Балашов отрицательно помотал головой. В его черных глазах я постаралась рассмотреть отражение того, кто стоял у меня за спиной, но ничего не увидела. Значит, Балашов его не знает. Иван Палыч знал, Сеня знал, Виктор, похоже, тоже знал, а Балашов не знает. Яркий пример того, как нельзя уходить с головой в новое производство.
– Заткнись! – я получила ребром ладони по шее. Я думала, что умею лишь спать с открытыми глазами, но оказалось, что могу так же терять сознание. Когда я пришла в себя, Балашов заканчивал фразу:
– ...шь, я понятия не имею.
– Отдай по-хорошему. Она тебе ни к чему, я отказываюсь не в твою пользу. Если ты дашь ей ход, все перейдет Тамарке!
– Что перейдет?
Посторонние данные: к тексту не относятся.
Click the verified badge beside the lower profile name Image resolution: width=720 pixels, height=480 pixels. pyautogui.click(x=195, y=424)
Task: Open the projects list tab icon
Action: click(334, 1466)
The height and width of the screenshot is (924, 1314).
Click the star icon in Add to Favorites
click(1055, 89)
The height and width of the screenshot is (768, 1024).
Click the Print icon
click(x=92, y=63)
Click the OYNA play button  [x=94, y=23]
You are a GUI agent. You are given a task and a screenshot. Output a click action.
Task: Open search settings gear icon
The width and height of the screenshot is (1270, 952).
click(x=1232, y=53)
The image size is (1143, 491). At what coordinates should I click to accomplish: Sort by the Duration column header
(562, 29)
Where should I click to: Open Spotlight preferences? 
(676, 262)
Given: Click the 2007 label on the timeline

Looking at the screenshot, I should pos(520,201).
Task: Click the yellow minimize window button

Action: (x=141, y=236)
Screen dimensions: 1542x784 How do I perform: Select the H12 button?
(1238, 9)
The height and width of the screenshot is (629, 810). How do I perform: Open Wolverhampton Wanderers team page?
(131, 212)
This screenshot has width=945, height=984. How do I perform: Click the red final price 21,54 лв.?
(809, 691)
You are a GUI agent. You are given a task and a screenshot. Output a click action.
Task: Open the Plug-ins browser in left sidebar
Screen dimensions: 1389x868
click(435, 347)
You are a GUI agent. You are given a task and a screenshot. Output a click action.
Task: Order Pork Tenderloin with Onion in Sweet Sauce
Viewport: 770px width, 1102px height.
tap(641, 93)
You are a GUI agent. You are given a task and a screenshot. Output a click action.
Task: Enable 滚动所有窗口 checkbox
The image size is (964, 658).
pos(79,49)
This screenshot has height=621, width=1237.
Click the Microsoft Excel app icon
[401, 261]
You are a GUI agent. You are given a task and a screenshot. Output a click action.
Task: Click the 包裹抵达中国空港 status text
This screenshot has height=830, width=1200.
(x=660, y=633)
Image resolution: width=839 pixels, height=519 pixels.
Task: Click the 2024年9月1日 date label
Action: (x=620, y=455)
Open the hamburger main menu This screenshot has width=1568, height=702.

От чего отказываешься?
Я сфокусиравала взгляд на Балашове, и решила, что если выйду за него замуж, то все дела буду вести сама. Он ни одной бумаги не подпишет, не глядя, он будет знать всех тараканов в доме в лицо.
– Когда начнешь убивать, трудно остановиться, – сказал голос сзади и переставил пистолет к моему виску. – Где бумага, толстый? Выворачивай быстро карманы!
– Стой! – заорала я и, сыграв под дурочку, вытащила из кармана записку.
Смуглая рука вырвала бумажку.
– Это еще что? Откуда?
– Там лежала... – неопределенно ответила я.
– Мырка, ты что, хранишь мои записки?
– Эту я потеряла, – буркнула Кира.
Рука скомкала бумажку и, судя по движению, сунула ее в карман.
– Выворачивайте карманы! Оба! – приказал голос сзади. – Ты тоже шастала по комнатам, вытряхивайся!
Я сунула руку в карман. Балашов сунул руку в карман.